**ACTION ITEM**
Please give again, exactly and only, the stretch of lines from the one containing "Where should I click to: Select" to the end of the entries below.

**Stored records**
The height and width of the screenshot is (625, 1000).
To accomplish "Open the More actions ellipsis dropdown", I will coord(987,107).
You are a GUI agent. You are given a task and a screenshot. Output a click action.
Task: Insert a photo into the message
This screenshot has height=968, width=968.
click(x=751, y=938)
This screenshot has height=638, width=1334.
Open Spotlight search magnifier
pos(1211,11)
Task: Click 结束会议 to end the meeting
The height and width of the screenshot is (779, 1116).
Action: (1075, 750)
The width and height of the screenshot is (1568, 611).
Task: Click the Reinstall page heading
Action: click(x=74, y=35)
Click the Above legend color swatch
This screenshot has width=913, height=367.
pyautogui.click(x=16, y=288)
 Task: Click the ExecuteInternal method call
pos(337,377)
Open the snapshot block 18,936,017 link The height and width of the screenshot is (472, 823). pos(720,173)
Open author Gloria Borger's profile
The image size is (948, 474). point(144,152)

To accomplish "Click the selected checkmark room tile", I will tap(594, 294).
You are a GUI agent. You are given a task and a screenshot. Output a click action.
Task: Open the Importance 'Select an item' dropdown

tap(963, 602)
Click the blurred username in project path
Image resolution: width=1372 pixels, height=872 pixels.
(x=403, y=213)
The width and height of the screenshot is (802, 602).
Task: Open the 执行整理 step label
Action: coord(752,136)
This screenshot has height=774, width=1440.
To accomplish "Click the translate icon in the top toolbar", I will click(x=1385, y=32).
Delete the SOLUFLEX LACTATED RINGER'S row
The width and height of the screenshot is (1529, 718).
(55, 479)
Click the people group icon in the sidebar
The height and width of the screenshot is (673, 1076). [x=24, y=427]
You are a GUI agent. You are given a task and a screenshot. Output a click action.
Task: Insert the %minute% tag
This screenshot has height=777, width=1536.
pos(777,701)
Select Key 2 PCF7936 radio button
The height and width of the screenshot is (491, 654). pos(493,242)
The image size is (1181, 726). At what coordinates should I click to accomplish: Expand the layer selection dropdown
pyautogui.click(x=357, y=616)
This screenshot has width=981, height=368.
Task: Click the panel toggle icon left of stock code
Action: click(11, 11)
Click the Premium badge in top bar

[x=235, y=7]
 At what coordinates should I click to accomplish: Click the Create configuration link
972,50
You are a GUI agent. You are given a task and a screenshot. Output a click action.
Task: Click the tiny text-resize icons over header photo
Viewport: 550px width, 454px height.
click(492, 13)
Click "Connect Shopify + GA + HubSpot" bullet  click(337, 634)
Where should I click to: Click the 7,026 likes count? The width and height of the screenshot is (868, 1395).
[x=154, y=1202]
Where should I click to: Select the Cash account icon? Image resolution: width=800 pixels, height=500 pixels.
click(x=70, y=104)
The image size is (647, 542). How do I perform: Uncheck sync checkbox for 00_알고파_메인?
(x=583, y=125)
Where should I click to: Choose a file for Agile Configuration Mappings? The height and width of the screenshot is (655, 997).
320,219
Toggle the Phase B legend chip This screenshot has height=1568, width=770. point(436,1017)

**EXERCISE SOLUTION**
Where should I click to: Select the Cash account icon? Image resolution: width=800 pixels, height=500 pixels.
click(x=70, y=104)
The image size is (647, 542). How do I perform: Uncheck sync checkbox for 00_알고파_메인?
(x=583, y=125)
Where should I click to: Choose a file for Agile Configuration Mappings? The height and width of the screenshot is (655, 997).
320,219
Toggle the Phase B legend chip This screenshot has height=1568, width=770. point(436,1017)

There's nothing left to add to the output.